Tips On Losing Inches

  • Belly fat is the most problematic areas for a woman. It not only makes you feel bulged during your menstrual cycle but otherwise too. You walk into a dressing room and find that nothing fits you anymore! To reduce belly fat fast there are 3 ways. One, drink apple cider vinegar. It contains certain enzymes that are appetite suppressants and you don’t feel the need to eat. Two, drink lots and lots of water whenever you see it. For obvious reasons, you feel full and less likely to pig out. Three, do a 30min rigorous workout at least 5 times in a week.
  • Simple exercises such as the vacuum workout, where you suck your lower abdomen in and hold it as long as you can, can work wonders on your abdomen. Do this for 5 minutes everyday. This can be done while sitting at office too! After you’re done, get a solid cardio workout for about 20mins. Treadmill and cycling are good for you. So, sweat it out!
  • Stick to 1 plate-serve rule. This means that whatever you serve into your plate the first time, is what you eat. 6 mini meals is the way to go! There is a very interesting way to look at food – fist size carbohydrates, CD size proteins and bottle cap size fat and this is all the food you need in a day. A balanced meal is the way to go!

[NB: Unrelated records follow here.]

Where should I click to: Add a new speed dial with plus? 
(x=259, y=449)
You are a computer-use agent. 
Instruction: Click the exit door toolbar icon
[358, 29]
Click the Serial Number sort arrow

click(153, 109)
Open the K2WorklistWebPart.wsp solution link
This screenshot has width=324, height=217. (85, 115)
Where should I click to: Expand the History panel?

  • Diet calculators. These are available online for you to calculate how much should you eat. A healthy woman needs about 1800 calories per day. But, you could use the BMI diet and cut down about 200 calories every day till as long as you want. When you feel like you can’t cut any more food from your diet, replace the unhealthy food to healthy salads and vegetables.

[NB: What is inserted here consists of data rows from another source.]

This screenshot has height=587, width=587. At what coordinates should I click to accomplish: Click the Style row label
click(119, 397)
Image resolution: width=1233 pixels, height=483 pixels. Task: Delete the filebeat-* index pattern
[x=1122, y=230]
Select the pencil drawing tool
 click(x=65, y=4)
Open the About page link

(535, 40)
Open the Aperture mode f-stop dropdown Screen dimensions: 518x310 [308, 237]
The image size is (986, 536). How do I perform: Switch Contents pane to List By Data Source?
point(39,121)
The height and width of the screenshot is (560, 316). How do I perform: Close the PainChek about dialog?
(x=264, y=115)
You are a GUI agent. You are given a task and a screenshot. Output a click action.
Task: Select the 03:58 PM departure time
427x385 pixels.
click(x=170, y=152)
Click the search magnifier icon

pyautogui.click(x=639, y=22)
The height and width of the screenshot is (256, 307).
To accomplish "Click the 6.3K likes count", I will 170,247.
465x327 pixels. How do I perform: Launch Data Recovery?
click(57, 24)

  • An obvious one would be avoid junk food. It is a difficult option, but there is no other way. Either junk food is too oily, too salty or too sugary. Foods such as chips, candy, ice creams, cake, donuts etc cannot be taken more than once a week (and only if absolutely necessary!) Salt makes you preserve water and thus your body bloats. Oily food clogs your arteries (hence heart problems!) and sugar increases the risk of diabetes. So, in any way you look at it, junk food is a strict no-no.
  • Alcohol, coffee, tea, soda and any aerated drinks are just empty calories. Even canned juices are superbly high on sugar hence, calories. Instead, drink unsweetened fresh juices or protein shakes. It is known that drinking the wrong types of beverages affects the body cells negatively. Juices and shakes are good for cleansing the body off toxins and increase the antioxidants in you.